> **Text shown**
Type of rocket engine

The KDU-414 (Russian Корректирующая Двигательная Установка, Corrective Propulsion Unit), is a pressure-fed liquid rocket Propulsion Unit developed and produced by the Isayev Design Bureau (today known as KhimMash). From 1960 onward, it powered several unmanned Soviet Spacecraft, including the first series of Molniya satellites, several Kosmos satellites as well as the space probes Mars 1, Venera 1, Zond 2 and Zond 3, featured as a part of standardized spacecraft buses known as KAUR-2, 2MV and 3MV.

The Corrective Propulsion Unit consists of a single chamber 'S5.19' liquid rocket engine and a conical thermal protection cowl containing the spherical propellant tank.
A barrier splits the tank into two separate compartments, filled with the propellant, UDMH, and the oxidizer, IRFNA, respectively. This combination of propellants is hypergolic, igniting on contact.
The rocket motor is supplied with fuel by pressurizing the tank using gaseous nitrogen, which doubles as a source of RCS propellant.

> **Data to examine**
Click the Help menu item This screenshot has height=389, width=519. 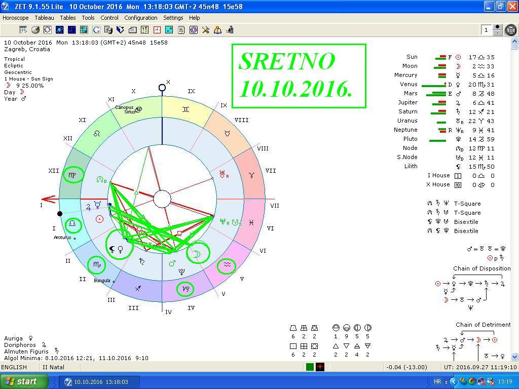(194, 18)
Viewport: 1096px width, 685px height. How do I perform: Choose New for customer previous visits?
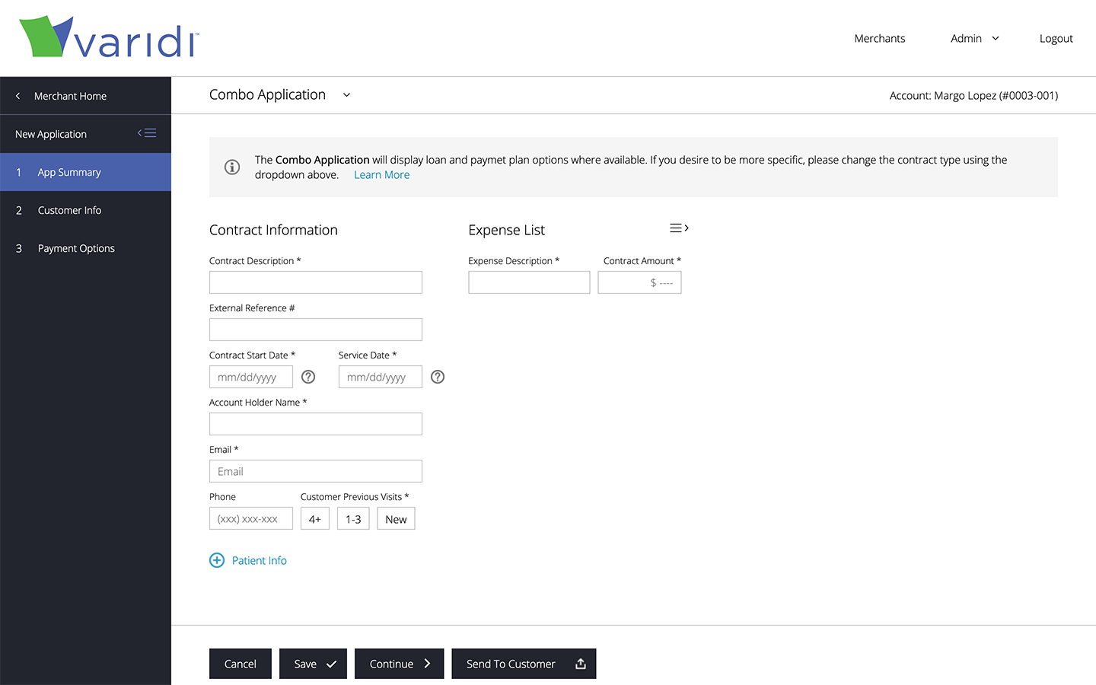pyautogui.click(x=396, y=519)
--
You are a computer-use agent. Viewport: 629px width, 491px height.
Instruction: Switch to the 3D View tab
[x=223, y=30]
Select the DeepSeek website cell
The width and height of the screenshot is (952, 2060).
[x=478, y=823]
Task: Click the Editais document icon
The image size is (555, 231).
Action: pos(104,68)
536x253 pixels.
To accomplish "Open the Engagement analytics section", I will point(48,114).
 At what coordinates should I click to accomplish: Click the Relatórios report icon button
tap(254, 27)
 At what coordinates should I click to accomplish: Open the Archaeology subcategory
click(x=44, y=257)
---
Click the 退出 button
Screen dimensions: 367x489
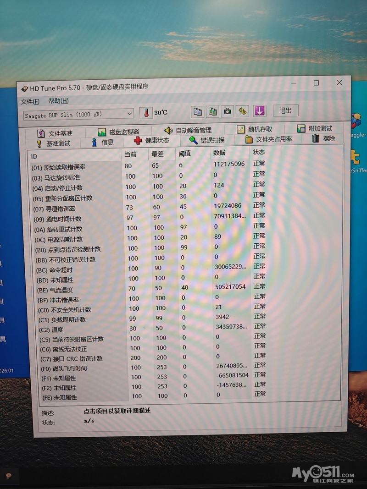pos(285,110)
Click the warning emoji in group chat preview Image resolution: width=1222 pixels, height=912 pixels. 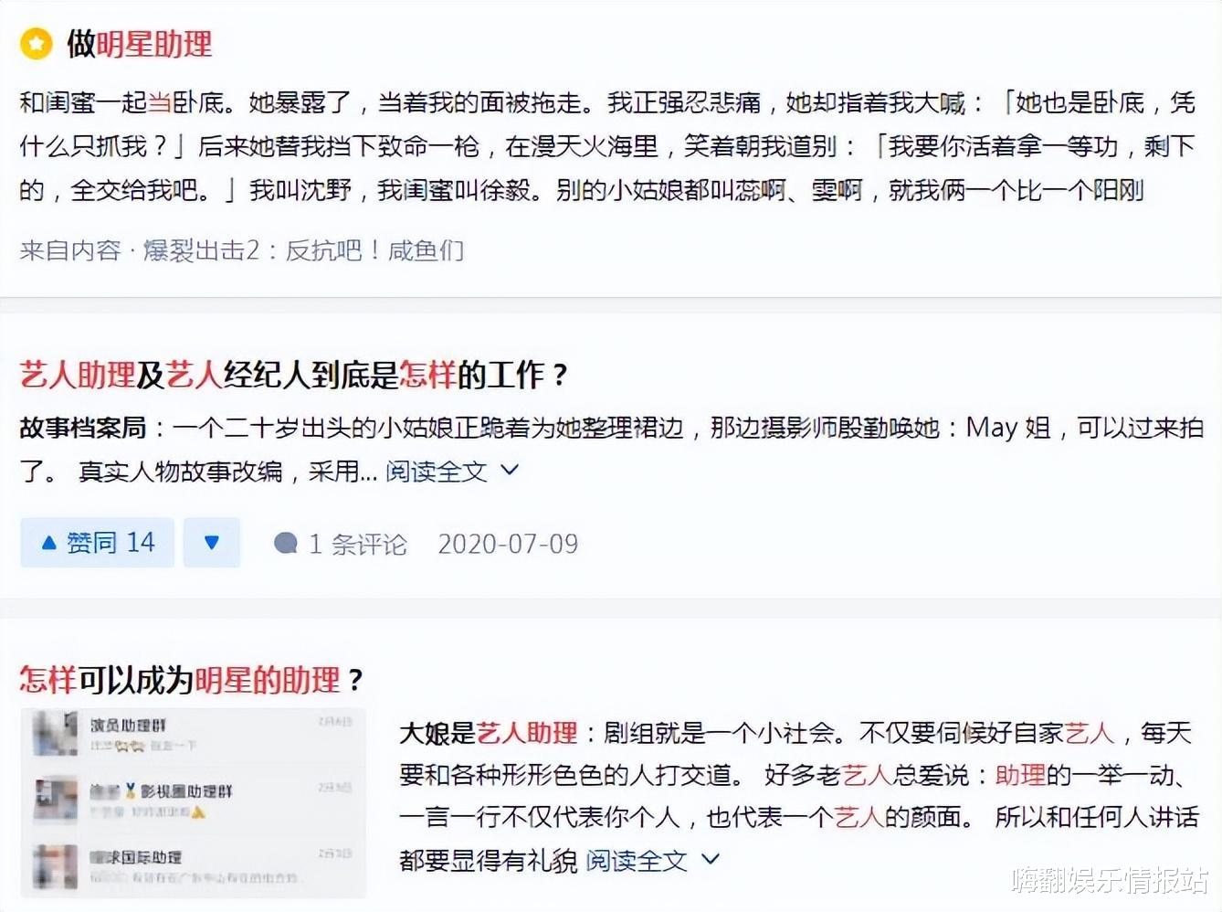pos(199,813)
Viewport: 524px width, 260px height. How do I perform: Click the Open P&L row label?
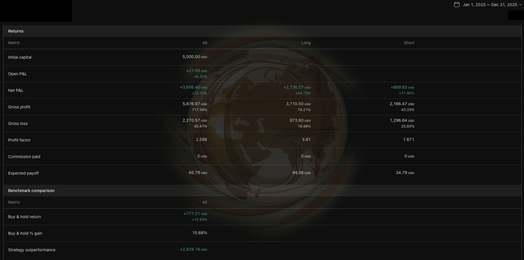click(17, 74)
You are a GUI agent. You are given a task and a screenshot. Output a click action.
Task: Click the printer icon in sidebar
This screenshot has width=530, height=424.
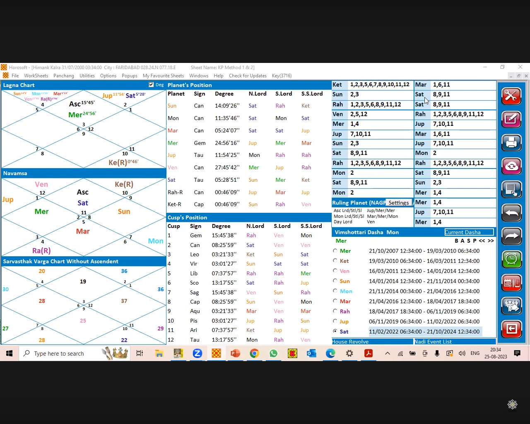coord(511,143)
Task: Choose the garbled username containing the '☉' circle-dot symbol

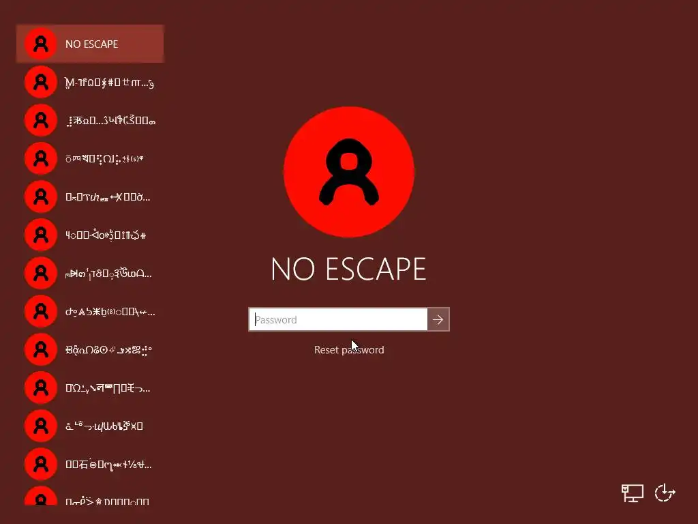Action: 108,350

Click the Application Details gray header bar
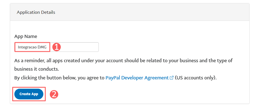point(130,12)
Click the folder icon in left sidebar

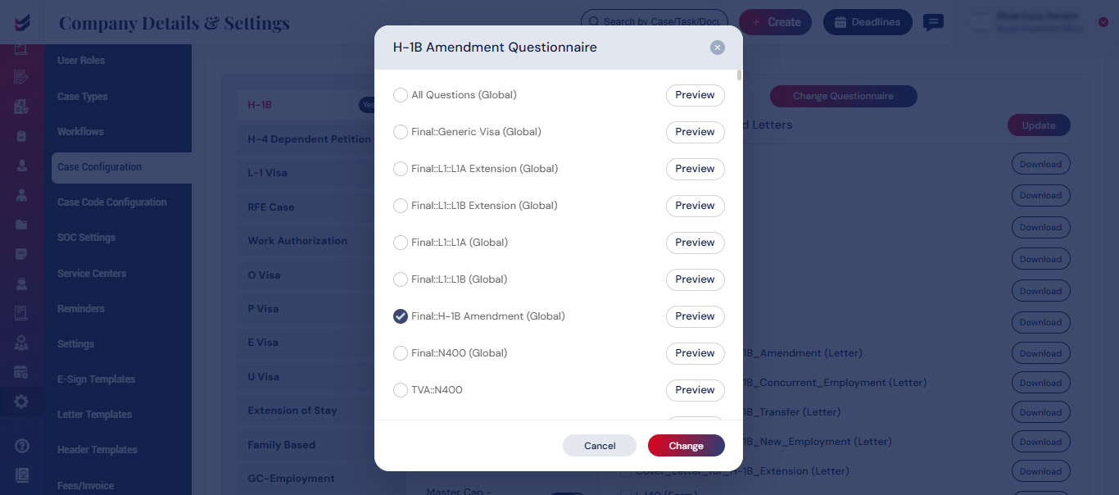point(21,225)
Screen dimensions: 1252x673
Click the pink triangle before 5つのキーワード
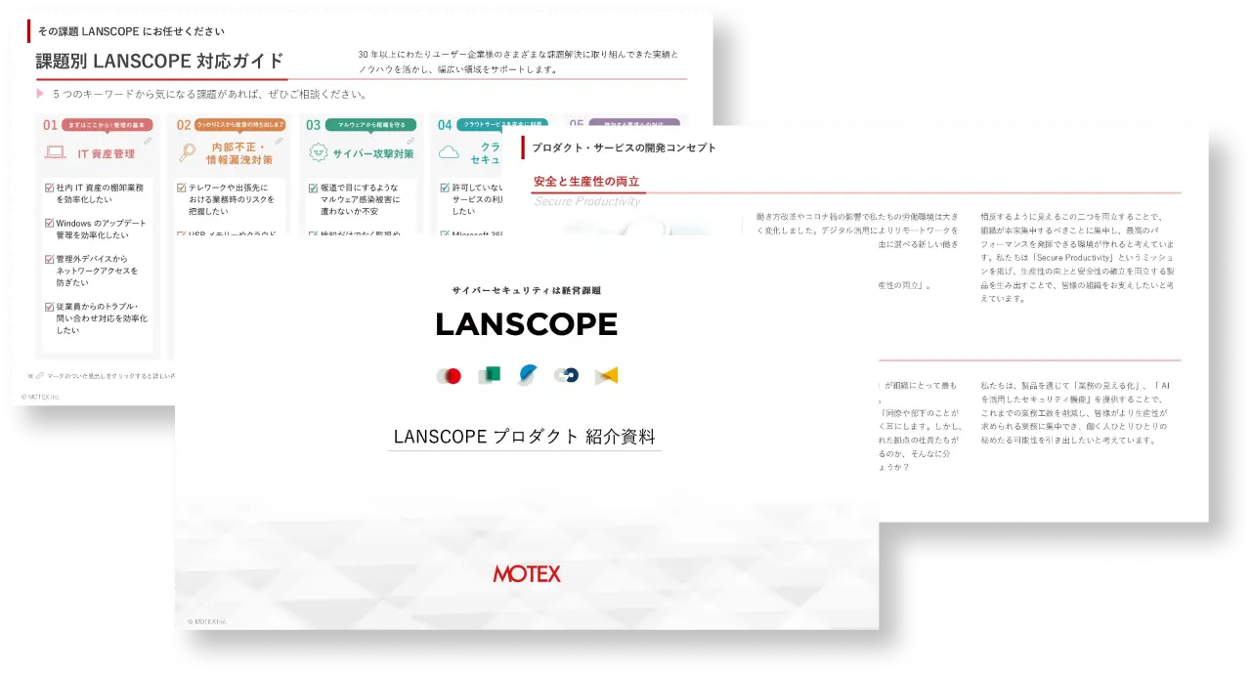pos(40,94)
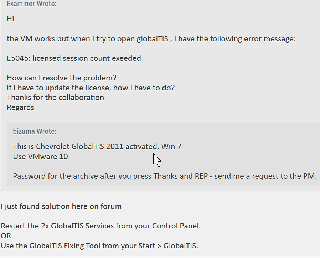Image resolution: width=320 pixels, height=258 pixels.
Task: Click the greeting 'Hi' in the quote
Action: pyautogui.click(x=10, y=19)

> **Your tasks**
1 – According to the text on the KDU-414, which space probes did the unit power?
2 – Using the text on the KDU-414, decide whether each statement agrees with it: (a) The propellant tank is divided into two compartments. (b) The unit's engine has two combustion chambers. (c) The tank is pressurized with helium.
The listing plays no part in any of this work.

> **Solved tasks**
1 – Mars 1, Venera 1, Zond 2 and Zond 3.

2 –
(a) Yes: "A barrier splits the tank into two separate compartments"
(b) No: "a single chamber 'S5.19' liquid rocket engine"
(c) No: "pressurizing the tank using gaseous nitrogen"